* The task: Reproduce as a numbered list every line of the listing from the one containing "The image size is (1283, 729)." down to the one containing "This screenshot has height=450, width=800.", both included, omitting blank lines.

— Start of Data —

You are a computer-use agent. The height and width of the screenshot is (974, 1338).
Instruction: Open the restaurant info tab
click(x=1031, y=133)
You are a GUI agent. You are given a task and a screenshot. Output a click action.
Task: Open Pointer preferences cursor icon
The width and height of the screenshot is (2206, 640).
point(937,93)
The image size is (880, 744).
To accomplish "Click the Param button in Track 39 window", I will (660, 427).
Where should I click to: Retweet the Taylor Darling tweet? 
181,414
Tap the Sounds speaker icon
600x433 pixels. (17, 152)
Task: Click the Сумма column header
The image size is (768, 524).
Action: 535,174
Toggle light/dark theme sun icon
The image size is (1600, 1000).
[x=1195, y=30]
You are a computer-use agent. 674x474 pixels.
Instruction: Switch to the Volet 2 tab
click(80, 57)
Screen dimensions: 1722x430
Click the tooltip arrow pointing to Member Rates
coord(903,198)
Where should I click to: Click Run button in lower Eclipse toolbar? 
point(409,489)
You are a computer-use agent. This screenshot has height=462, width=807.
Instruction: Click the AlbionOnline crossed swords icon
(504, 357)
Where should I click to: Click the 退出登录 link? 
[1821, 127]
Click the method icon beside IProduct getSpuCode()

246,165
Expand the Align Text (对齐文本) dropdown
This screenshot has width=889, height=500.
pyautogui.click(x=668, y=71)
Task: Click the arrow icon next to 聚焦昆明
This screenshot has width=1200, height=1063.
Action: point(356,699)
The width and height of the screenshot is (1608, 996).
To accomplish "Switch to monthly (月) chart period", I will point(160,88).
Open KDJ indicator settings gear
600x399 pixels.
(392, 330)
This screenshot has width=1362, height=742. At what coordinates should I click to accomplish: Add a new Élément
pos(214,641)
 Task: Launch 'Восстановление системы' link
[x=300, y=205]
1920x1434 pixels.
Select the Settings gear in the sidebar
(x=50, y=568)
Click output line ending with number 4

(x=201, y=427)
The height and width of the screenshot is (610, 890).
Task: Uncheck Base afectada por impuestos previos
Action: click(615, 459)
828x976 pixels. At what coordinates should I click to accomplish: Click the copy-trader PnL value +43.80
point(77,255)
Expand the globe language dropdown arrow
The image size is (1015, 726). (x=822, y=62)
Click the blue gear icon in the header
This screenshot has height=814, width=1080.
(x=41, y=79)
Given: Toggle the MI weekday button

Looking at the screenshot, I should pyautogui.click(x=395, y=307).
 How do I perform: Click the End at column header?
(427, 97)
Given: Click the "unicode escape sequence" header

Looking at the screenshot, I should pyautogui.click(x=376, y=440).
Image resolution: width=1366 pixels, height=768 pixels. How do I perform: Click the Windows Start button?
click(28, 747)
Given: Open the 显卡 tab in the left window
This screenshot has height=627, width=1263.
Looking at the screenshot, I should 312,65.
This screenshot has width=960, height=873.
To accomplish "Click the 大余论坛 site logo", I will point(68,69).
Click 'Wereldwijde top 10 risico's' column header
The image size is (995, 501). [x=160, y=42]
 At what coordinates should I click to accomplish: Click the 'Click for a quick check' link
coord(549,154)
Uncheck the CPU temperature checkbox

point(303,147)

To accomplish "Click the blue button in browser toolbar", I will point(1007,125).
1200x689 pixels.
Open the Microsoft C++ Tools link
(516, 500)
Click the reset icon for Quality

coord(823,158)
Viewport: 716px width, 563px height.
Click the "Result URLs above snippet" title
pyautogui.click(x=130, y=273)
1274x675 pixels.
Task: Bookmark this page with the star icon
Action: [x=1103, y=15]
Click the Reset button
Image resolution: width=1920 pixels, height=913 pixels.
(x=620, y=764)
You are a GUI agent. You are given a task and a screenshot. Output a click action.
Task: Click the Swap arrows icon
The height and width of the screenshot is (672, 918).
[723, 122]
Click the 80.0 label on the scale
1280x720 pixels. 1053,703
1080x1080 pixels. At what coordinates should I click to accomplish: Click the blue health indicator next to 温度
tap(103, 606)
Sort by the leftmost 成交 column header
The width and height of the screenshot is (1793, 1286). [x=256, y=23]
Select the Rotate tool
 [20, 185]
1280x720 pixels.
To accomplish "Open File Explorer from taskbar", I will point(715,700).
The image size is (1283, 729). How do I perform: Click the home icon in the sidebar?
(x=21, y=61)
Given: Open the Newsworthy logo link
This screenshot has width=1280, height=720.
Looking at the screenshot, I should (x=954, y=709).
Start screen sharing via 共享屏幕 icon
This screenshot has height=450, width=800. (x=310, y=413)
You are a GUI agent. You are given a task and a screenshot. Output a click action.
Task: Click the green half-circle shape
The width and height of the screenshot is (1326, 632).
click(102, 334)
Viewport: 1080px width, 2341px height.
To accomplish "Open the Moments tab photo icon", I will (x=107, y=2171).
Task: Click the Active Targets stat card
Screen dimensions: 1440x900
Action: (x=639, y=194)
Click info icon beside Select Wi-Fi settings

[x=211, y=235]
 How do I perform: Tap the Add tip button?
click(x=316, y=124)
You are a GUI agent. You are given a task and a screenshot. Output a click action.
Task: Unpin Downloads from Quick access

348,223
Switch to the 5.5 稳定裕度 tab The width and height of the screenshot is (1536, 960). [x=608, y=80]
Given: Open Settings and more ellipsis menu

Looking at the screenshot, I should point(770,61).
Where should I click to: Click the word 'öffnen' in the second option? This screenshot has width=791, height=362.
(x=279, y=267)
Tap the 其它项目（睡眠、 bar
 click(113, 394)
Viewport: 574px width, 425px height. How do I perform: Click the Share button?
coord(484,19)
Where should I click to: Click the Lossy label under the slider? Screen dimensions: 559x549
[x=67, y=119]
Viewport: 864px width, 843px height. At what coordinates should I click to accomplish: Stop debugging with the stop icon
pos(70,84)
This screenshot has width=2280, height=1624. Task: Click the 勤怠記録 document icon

— End of Data —

* Result of the exercise:
1. The image size is (1283, 729). How do I perform: Click the home icon in the sidebar?
2. (x=21, y=61)
3. Given: Open the Newsworthy logo link
4. This screenshot has width=1280, height=720.
5. Looking at the screenshot, I should (x=954, y=709).
6. Start screen sharing via 共享屏幕 icon
7. This screenshot has height=450, width=800. (x=310, y=413)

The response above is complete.